Я мысленно досчитал до пяти, героическим усилием перебарывая желание расхохотаться ему в лицо.
– Нет, ясновельможный княже… Оно было… э-э-э… примерно досюда… – Чувствуя некоторое смущение, я на собственном бедре показал примерную линию «прикрытия».
Иеремия сделал судорожное глотательное движение, точно подавился куском пищи. Потом его глаза округлились, а челюсть слегка обвисла.
– Проше ясновельможного князя… – торопливо начал я объясняться. – Дело в том, что в наше время такая женская одежда вовсе не считалась… э-э-э… нескромной, тем более – упаси боже! – бесстыдной. Двадцать первый век все-таки… – Я смущенно развел руками, всем видом давая понять: ну что с этих дикарей из третьего тысячелетия возьмешь!

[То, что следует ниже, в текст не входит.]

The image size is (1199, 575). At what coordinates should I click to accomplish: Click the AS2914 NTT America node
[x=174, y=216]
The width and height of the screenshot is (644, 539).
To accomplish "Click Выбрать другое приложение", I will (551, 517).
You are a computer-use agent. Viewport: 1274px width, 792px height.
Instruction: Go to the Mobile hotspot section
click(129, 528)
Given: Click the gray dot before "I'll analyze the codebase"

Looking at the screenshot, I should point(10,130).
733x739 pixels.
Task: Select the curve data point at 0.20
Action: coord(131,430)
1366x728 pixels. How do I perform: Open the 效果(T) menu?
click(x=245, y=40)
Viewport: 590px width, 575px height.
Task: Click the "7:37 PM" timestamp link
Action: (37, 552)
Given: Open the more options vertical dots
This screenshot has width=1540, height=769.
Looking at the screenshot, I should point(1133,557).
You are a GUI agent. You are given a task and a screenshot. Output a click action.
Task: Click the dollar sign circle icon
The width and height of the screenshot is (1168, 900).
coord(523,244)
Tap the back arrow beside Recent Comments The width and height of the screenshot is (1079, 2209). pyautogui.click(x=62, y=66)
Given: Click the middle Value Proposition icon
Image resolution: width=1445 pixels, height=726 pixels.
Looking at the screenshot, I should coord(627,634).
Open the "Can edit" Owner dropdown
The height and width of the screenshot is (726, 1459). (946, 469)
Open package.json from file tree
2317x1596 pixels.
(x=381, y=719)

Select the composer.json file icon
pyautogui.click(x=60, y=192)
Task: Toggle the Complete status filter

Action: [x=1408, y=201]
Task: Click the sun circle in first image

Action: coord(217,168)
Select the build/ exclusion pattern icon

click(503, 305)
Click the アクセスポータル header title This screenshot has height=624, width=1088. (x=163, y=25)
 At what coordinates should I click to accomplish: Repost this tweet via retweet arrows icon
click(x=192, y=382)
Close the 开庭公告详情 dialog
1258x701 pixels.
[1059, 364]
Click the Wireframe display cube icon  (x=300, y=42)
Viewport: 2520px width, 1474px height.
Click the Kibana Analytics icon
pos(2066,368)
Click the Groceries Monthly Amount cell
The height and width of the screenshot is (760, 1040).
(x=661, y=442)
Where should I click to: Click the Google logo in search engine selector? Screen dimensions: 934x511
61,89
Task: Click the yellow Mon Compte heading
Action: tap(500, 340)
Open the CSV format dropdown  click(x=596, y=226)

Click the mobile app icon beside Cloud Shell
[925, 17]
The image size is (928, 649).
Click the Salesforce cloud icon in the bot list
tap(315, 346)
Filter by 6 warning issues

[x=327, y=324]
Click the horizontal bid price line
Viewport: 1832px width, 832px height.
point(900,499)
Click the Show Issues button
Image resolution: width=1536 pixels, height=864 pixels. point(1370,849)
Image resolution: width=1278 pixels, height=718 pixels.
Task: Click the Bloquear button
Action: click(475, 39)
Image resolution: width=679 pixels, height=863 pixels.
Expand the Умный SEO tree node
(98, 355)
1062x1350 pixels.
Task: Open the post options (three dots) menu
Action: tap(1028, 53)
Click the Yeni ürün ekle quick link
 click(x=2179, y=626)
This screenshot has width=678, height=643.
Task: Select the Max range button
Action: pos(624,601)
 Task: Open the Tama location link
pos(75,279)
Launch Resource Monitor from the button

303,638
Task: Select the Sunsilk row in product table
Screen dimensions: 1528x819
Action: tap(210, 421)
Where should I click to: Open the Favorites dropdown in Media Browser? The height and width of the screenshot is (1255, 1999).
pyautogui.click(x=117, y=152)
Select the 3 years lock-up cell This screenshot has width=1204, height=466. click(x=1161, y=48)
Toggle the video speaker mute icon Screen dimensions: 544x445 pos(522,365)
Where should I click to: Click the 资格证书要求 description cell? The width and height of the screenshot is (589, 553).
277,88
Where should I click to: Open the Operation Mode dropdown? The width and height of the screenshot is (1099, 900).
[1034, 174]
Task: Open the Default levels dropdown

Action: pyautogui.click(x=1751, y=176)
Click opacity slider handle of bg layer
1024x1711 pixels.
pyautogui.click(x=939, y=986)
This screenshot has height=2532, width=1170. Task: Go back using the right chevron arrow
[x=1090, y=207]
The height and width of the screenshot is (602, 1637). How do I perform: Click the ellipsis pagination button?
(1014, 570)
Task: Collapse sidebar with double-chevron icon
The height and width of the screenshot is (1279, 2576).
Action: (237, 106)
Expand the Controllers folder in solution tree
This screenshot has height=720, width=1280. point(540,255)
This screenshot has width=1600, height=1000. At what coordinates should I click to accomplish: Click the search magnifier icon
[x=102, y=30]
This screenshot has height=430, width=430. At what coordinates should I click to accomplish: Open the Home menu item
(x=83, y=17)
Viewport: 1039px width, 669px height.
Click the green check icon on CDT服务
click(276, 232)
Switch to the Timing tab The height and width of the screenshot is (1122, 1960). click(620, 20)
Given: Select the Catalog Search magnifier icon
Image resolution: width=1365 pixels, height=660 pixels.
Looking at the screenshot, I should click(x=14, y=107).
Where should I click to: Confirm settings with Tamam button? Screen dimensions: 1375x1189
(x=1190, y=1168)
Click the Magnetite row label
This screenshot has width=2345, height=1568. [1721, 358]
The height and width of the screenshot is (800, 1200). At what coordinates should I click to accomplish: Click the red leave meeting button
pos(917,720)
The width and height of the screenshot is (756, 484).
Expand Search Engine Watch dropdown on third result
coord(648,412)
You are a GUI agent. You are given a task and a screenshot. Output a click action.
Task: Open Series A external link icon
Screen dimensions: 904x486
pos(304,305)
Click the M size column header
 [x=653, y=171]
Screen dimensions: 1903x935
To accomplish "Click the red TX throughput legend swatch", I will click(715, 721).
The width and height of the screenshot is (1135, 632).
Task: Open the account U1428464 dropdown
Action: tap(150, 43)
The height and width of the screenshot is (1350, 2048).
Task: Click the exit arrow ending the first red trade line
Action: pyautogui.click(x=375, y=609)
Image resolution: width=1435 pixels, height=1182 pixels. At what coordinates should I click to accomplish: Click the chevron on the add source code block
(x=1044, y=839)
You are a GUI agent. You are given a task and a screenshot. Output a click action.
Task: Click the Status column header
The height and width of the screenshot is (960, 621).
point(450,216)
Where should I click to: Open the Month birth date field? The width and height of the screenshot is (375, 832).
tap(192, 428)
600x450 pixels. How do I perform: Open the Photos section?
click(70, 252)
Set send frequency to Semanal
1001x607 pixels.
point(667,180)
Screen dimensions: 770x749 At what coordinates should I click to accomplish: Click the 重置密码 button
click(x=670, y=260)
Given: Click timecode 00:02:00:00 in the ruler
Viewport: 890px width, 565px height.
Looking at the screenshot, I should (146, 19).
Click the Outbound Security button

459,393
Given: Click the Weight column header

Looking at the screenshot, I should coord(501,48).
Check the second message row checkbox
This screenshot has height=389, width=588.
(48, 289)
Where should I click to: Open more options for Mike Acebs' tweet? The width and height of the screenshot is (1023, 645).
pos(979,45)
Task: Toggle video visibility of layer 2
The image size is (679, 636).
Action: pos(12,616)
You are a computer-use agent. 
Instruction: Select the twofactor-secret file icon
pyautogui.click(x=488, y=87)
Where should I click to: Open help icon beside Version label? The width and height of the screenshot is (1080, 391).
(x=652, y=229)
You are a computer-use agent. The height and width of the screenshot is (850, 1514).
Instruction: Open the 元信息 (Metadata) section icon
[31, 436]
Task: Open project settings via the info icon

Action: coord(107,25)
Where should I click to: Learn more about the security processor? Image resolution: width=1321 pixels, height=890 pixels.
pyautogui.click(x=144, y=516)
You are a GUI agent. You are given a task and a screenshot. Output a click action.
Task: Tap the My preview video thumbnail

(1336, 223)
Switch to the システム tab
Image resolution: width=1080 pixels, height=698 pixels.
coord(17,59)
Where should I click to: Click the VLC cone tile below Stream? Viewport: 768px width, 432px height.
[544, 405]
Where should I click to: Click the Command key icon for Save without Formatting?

– Не могу поверить! – решительно заявил князь. – Чтобы какая-нибудь почтенная пани, или панна, могла дойти до таких пределов безнравственности! Ходить, выставляя напоказ… – Он внезапно осекся, и его щеки порозовели. Будто внезапно подумал о чем-то… ну, совсем не подобающем благородному шляхтичу, имя которого известно всей Европе.
– Тем не менее это так, проше ясновельможного…
Вишневецкий, щеки которого медленно, но неуклонно принимали все более темно-розовый оттенок, вдруг быстро обернулся по сторонам. Словно желал лишний раз убедиться, что мы в этом зале одни.